→ **Data to use**:
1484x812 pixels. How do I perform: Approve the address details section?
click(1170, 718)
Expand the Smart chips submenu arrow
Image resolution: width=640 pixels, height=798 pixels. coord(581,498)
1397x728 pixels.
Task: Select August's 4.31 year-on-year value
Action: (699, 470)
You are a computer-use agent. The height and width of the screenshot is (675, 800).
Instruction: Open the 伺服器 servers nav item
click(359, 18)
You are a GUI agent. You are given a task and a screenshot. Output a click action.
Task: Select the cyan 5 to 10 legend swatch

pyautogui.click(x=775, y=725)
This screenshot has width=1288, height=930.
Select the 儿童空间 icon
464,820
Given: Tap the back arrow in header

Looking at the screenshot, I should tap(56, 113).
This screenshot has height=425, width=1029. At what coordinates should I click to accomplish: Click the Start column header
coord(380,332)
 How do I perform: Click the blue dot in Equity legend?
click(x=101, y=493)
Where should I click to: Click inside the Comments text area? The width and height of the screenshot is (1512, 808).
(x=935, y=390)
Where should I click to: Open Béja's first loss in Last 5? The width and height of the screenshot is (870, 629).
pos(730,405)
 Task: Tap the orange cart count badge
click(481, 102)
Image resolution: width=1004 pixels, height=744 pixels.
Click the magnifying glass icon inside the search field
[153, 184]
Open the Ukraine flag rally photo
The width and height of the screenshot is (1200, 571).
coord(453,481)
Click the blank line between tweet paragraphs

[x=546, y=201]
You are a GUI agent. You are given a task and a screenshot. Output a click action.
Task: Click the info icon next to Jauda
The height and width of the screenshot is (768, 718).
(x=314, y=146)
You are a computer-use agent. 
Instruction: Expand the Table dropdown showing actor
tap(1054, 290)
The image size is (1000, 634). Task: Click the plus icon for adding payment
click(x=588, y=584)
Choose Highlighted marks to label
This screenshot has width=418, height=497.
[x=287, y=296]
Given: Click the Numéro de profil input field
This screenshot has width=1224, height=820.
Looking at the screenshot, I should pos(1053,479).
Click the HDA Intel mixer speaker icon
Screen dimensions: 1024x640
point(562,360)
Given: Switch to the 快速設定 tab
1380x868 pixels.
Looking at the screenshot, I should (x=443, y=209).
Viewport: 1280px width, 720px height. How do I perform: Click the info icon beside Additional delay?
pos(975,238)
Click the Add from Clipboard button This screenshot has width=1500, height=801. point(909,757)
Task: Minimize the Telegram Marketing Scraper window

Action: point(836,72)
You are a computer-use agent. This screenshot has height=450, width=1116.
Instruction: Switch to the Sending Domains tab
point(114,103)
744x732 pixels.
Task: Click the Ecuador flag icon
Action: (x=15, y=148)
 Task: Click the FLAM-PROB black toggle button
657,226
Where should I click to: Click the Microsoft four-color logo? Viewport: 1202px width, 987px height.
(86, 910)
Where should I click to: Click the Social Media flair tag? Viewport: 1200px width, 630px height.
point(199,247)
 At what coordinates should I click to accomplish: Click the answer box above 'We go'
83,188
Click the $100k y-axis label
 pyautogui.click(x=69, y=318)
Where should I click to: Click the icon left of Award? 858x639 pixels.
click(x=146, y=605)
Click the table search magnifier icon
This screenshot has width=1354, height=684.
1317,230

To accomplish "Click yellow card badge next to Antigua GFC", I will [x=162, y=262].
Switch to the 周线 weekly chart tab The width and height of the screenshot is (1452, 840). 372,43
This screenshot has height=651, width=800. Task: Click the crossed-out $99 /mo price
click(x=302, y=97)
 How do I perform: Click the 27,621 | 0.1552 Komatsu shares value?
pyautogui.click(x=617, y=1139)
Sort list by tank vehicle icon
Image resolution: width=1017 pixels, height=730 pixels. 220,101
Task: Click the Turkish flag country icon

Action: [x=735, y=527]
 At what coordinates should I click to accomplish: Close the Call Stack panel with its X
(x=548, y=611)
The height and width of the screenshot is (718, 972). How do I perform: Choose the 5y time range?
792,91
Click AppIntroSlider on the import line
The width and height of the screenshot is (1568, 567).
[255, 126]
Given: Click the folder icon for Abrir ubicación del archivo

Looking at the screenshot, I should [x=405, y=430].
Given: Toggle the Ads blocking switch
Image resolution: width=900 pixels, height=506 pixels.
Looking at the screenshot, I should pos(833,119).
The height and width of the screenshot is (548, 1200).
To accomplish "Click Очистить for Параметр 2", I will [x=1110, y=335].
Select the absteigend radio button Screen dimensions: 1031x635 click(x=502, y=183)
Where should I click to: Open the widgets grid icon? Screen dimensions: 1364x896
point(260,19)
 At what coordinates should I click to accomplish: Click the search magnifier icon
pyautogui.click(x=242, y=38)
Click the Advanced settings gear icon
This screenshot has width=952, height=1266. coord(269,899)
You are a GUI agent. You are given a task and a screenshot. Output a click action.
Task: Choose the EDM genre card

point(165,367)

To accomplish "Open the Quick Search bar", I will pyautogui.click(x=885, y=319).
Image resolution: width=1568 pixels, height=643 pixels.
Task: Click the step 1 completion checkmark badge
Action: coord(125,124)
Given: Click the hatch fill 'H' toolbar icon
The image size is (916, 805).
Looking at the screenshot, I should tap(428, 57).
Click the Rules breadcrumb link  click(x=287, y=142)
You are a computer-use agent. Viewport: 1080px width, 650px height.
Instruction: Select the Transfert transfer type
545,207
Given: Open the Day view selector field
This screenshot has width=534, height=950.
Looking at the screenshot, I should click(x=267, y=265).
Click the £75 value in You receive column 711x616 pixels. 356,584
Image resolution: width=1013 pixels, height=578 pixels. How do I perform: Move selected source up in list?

→ **Required work**: Give back precisely the lines above that start at the line containing "Sort list by tank vehicle icon" and end at the line containing "Given: Click the hatch fill 'H' toolbar icon", inclusive. No other lines belong in the output.

→ **Your solution**:
Sort list by tank vehicle icon
Image resolution: width=1017 pixels, height=730 pixels. 220,101
Task: Click the Turkish flag country icon

Action: [x=735, y=527]
 At what coordinates should I click to accomplish: Close the Call Stack panel with its X
(x=548, y=611)
The height and width of the screenshot is (718, 972). How do I perform: Choose the 5y time range?
792,91
Click AppIntroSlider on the import line
The width and height of the screenshot is (1568, 567).
[255, 126]
Given: Click the folder icon for Abrir ubicación del archivo

Looking at the screenshot, I should [x=405, y=430].
Given: Toggle the Ads blocking switch
Image resolution: width=900 pixels, height=506 pixels.
Looking at the screenshot, I should pos(833,119).
The height and width of the screenshot is (548, 1200).
To accomplish "Click Очистить for Параметр 2", I will [x=1110, y=335].
Select the absteigend radio button Screen dimensions: 1031x635 click(x=502, y=183)
Where should I click to: Open the widgets grid icon? Screen dimensions: 1364x896
point(260,19)
 At what coordinates should I click to accomplish: Click the search magnifier icon
pyautogui.click(x=242, y=38)
Click the Advanced settings gear icon
This screenshot has width=952, height=1266. coord(269,899)
You are a GUI agent. You are given a task and a screenshot. Output a click action.
Task: Choose the EDM genre card

point(165,367)

To accomplish "Open the Quick Search bar", I will pyautogui.click(x=885, y=319).
Image resolution: width=1568 pixels, height=643 pixels.
Task: Click the step 1 completion checkmark badge
Action: coord(125,124)
Given: Click the hatch fill 'H' toolbar icon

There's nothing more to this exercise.